I hope you don’t think I’m criticizing the lesson in any way. I am deeply interested in observing novices learn Hebrew, and I’d like to help – you are /Sarah is doing great work in uncharted territory with no training wheels!
I went through this video with a fine-tooth comb.
Couple of thoughts:
It’s awesome to see Sarah progressing in the essential skills – she seems more confident about what to say next than in the first video, (FYI- personally, I could do without the music in the background. It makes it harder to hear/decipher what’s going on.
- TPR/gesturing: Especially with younger children it’s good to sometimes stand up and TPR/gesture the verbs as we circle them – so i.e., every time she says, “ratz” he can do a running gesture or pause AND have the kids do it – Even command: “Show me “ratz”- so that it’s more ‘visceral’ and in the body, as Ben might say. You might give some run or swim commands within the house throughout the story as a mini break: swim to the sofa, run to the door – swim fast, run slowly, etc… You can work on a narrow targeted set of verbs every few minutes with movement to shake things up and get them off their chairs. You can tell when this is needed when you see the posture wilt and the fiddling and wiggling – which is normal for kids and tells us to get them moving! We must pay attention to our kids’ body language throughout…
Sometimes when I want a one word answer of a verb meaning, all I have to do is start the agreed upon gesture and it falls from their mouths – the gesture and word are THAT connected. It looks like the kids are pretty solid on ‘ratz’ (=run/s) but you get what I mean about layering more gesturing – it slows us down and strengthens mental representation, and gives a mini-brain break or an ‘up.’ Massage in new verbs that you’re working on sparingly into the ‘dough’ of the other more familiar verbs – with novel TPR commands and combos.

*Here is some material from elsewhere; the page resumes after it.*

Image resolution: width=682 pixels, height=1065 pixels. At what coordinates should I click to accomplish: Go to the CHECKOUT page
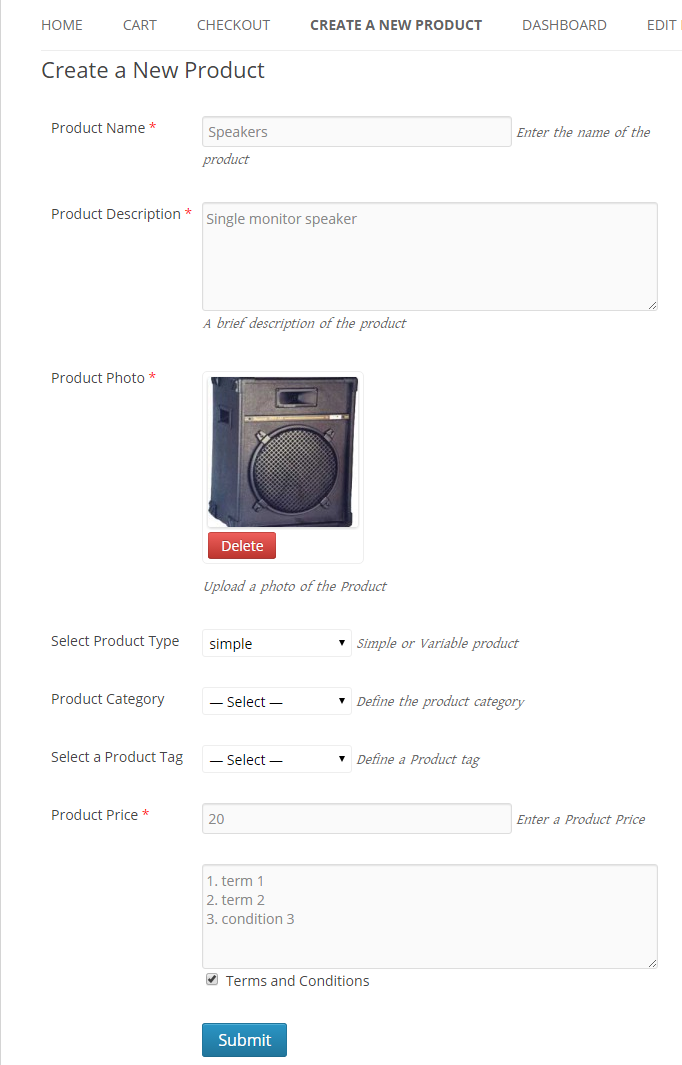click(x=233, y=24)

- The Boards: You have tons of interrogatives on the question board, and while Sarah uses the laser pointer very effectively, you might want to limit the interrogatives to the ones you’re going to use, so there’s less visual clutter/potential for confusion or overwhelm.
I separate the Q words on different mini-posters and only start w/the basics like What? Who? and Where? – and pull out the rest one-by-one only if/as needed.
By the end of the 17 minutes the empty board was completely filled up – too much new language for one sitting /session.
- Translations: We (elem teachers) in my district have adopted a ‘standard’ notation for our board translations: Black for the TL word/chunk, underlined; red for it’s translation in English underneath. More predictable and keeps the board more organized. These practices are important for younger children (but they work all the way up to teaching adults)- I had to remind Blaine to do this when he did a demo in my classroom a few weeks ago! We need to keep our boards pretty sparse – insuring that they get only a few new items (3 max) at a time – especially as they combine with all the interrogatives and connecting words…interest will flag if there’s a perception of TOO MUCH WORK. The board ends up entirely full and even crowded…
Also I’m noticing that some facts of the story accumulated on the small board…in English. Why?
- Ivrit/Hebrew text: I’m working this out and have consulted with Terry Waltz on the cold character reading aspect – are the kids familiar with the Hebrew alef-bet? If they can now decode/read Hebrew, then do you need the transliteration anymore (i.e., “Yesh eesh”)? Again just asking in the name of streamlining and eliminating excess text. Please comment on this facet of the kids’ acquisition. No need to have all 3: Hebrew, English and transliteration.
- Staying In Bounds: This is the biggest issue, in my opinion.
As Sarah gains deeper understanding of the strategies, she will be able to circumlocute to use the most hi-frequency forms of the words. For example she said, “Ani Iteet,” ‘I am slow’ – this is a very low-freq Hebrew expression compared to staying with Ratz and claiming, “Ani lo ratzah ma’hair.” (I don’t run fast). She adds in new (?) verbs like swim and shoot – and then doesn’t get many reps on ’em – I say stay much narrower at this early stage/novice level and leave the distractors outta the mix. Also I noticed there aren’t any cognates – Hebrew and English have plenty – I recommend exploiting them to lighten the cognitive load.